Adam Sovkoplas’ The End and the Beginning is a fitting tribute to the Lexington Chamber Chorale’s 25th anniversary, for which it was commissioned. The oboe obbligato is hauntingly beautiful, particularly in the evocative introduction that hints of the Middle East. While the triumphal and majestic ending of this choral setting of Lowry Nelson’s Desert Ride poem properly celebrates this milestone of the Lexington Chamber Chorale, it also observes the dark and challenging times as it progresses from its G minor opening through several thrilling modulations, all exquisitely voiced for singing.

To celebrate the retirement of Bonnie Blu Williams from the music education program at Mississippi College, Benjamin Williams (no relation) wrote the touching To my dear friend, which is a fine setting of 3 John. Cast mostly in D Major or the Mixolydian mode (major with the lowered 7th scale degree), the work incorporates the schoolyard chant “sol-mi-la-sol-mi” that is such a mainstay of music education and obviously part of this professor’s curriculum. Of note are the many different textures Ben Williams explores in this music, from simple melody to four-part Renaissance-like imitation.

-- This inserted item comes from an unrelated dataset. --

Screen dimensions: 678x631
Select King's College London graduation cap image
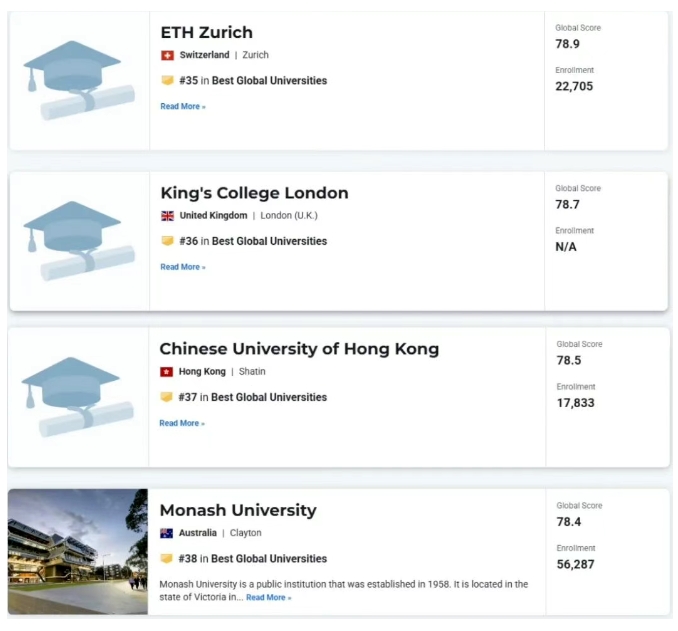[x=79, y=241]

Emily G. Custer’s arrangement of the familiar My Jesus, I Love Thee reawakens this classic hymn of the church by incorporating two Scriptures read aloud, along with text painting and richly reimagined harmonies inspired by Morton Lauridsen, many originating with modal interchange between the tonality of Db Major and its parallel key of Db minor. The perfect authentic cadence, such a hallmark of the original hymn, is denied by Custer practically until the end in a celebratory and bright cadence in Eb Major.

Matthew Ramage’s Psalm 116 is a setting of the seventh through the ninth verses of this renowned psalm that deals so forthrightly about death and the comfort God brings the pilgrim as He returns him to the land of the living. Ramage reflects this tension so exquisitely in beginning in the bright key of C Major, but entering the dramatically dark key of Bb minor and a chant-like section to depict the darkness of death. Here Ramage invokes the terror of death by frequent uses of the Neapolitan chord (a major triad based on the lowered second degree of the minor scale). Again, we hear smooth, skillfully voiced and singable modulations to remote keys that beautifully capture the passion of this eloquent Psalm.

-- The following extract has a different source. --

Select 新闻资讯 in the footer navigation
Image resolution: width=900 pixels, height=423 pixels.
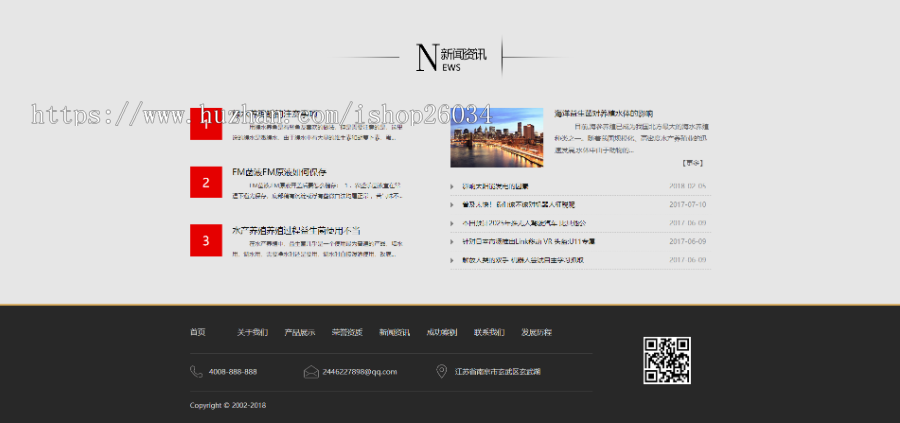coord(394,332)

From past conferences and Listening Pages posted by Bill Vollinger, most of us in CFAMC anticipate that new music by Allan Brings will be quite dissonant and tonally challenging, and I feared for the choir wondering if they would be up to the challenge! But these two selections from A Herrick Suite: “I Sing of Brooks” and “Corinna’s Going a Maying” are quite diatonic, remaining steadfastly in their chosen keys of D Major and G Major, respectively. Brings has distilled his distinct musical voice not just for choir but for young choirs. The result is a delightfully distinctive English flavor that matches well the lyrics by English poet Robert Herrick.

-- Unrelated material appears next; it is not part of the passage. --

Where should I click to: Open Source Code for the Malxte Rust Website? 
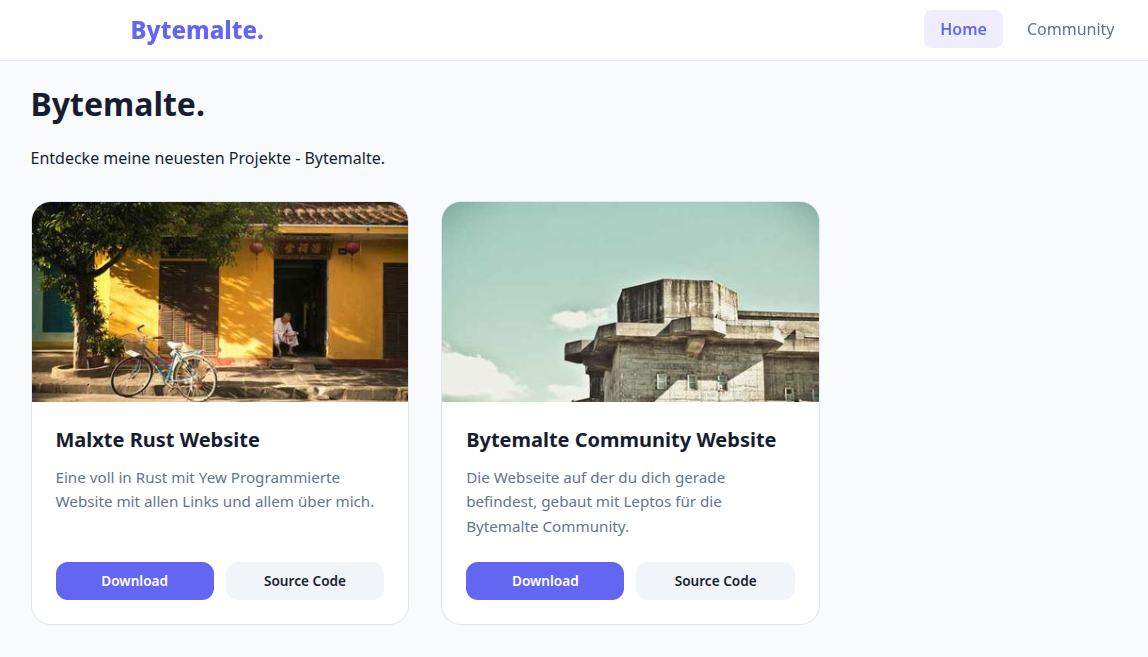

In this program we were treated to choral music that took us in several different directions and offered just the right amount of challenge and departure from traditional church anthems. The Mississippi College Singers provided faithful and sure-footed readings of all of the works. It is to be hoped that some of these pieces will find their way to publication and dissemination around the choral world.